Torbjørn C. Pedersen (per gli amici Thor), un ex soldato delle Nazioni Unite, nel 2013 ha deciso di stabilire un nuovo record: visitare tutti gli Stati del mondo in un solo viaggio e senza mai prendere l’aereo. Negli otto anni seguenti ha visitato 194 Paesi in treno, nave o col trasporto pubblico. Quando gli mancavano solo nove mete, è giunto a Hong Kong su una nave portacontainer proveniente dalla Micronesia ma è rimasto bloccato per quasi due anni dall’epidemia; in quell’occasione ha parecchio rimpianto la promessa di non tornare mai a casa prima di aver vinto la sua scommessa. Quanto meno avrà avuto il tempo di leggere Un indovino mi disse di Tiziano Terzani, il racconto di un intero anno, il 1993, speso in viaggi evitando l’aereo dopo l’ammonimento di un indovino cinese.
D’altronde il semplice progetto di visitare tutti i Paesi del mondo non basta più per essere accolti nel Guinness World Records; almeno duecentocinquanta persone lo hanno già fatto, entrando a far parte di Every Country Club. Ormai per essere presi sul serio bisogna aggiungere un ulteriore vincolo, per esempio senza aerei, come nel caso di Thor, o nel minor tempo possibile. Una giovane americana, Taylor Demonbreun, ha impiegato solo 1 anno e 189 giorni; la maggiore difficoltà è stata ottenere in tempo tutti i visti necessari, specie per i Paesi difficili (Bad Lands) come Corea del Nord, Afghanistan, Iraq, Siria, Sudan del Sud eccetera. Un altro americano, Drew Binsky, se l’è presa decisamente più comoda e per vedere tutti i Paesi del mondo a costo zero ha impiegato una decina d’anni, prendendo 1458 aerei e 1117 autobus. Strada facendo ha infranto anche lui un paio di record: il maggior numero di siti UNESCO visitati in 24 ore e la valigia fatta nel minor tempo (35,59 secondi).

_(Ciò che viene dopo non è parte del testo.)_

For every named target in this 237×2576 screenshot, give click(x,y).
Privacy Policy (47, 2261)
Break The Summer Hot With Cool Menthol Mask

Da qualche tempo però queste imprese hanno perso molto della loro attrattiva. Per i viaggiatori più raffinati il viaggio è molto più di una semplice lista di Paesi da spuntare (Fatto! Fatto!). E poi naturalmente c’è la questione ambientale. I voli aerei da soli ammontano a circa il 2% di tutte le emissioni di anidride carbonica e più della metà (55%) si deve proprio al turismo (per un confronto, solo 11% i viaggi d’affari). Per questo sempre più persone si vergognano di volare (un sentimento spesso indicato con il termine svedese Flygskam) e sottoscrivono impegni a non viaggiare in aereo per un anno almeno (nel Regno unito nel 2019 in quasi settemila hanno aderito al No-Flying Pledge proposto da Flight Free UK). Ma soprattutto, dopo il difficile bilancio di COP26 (passi avanti o bla bla bla?), l’idea di andarsene in giro per il mondo senza uno scopo appare sempre più irresponsabile. La vera domanda semmai è: potremo ancora viaggiare come in passato? A cosa dovremo rinunciare per contenere il riscaldamento globale?
La risposta è sorprendentemente semplice: dobbiamo rinunciare ai viaggi brevi e frequenti, ai week-end di turismo internazionale, insomma a quel modello di turismo creato dalle compagnie low-cost: Why not? (Perché no?) era un perfetto slogan di easyJet, in favore di viaggi senza troppe motivazioni.
La fine dei viaggi brevi e frequenti non è tuttavia la fine del turismo. Leo Hickman, a lungo una firma di punta del «Guardian», è oggi il direttore di Carbon Brief, un sito web inglese specializzato nelle politiche del cambiamento climatico. Già da qualche anno Hickman propone un modello di viaggio su base triennale perfettamente sostenibile. Per il primo anno si resta nel proprio Paese, muovendosi a piedi, in bicicletta o con i mezzi pubblici. L’anno seguente si può estendere il proprio raggio d’azione all’intero continente, usando soprattutto il treno, o l’auto se si viaggia in gruppo. Con queste poche e sensate limitazioni ci si guadagna un meraviglioso viaggio internazionale, anche sino all’Australia se vogliamo, per il terzo e ultimo anno. Poi si ricomincia da capo.
Dunque di regola un solo viaggio all’anno, di lunga durata. Nel suo slancio verso il futuro questo modello è anche un ritorno al passato, quando per esempio le famiglie restavano al mare per un mese intero, intessendo relazioni destinate a rinnovarsi ogni estate. Inoltre, questo schema triennale propone viaggi diversi tra loro, da ogni punto di vista, e quindi più interessanti e particolari rispetto al banale mordi e fuggi scandito dal ritmo incalzante dei voli e riflesso nei selfie sui nostri smartphone. Proviamo?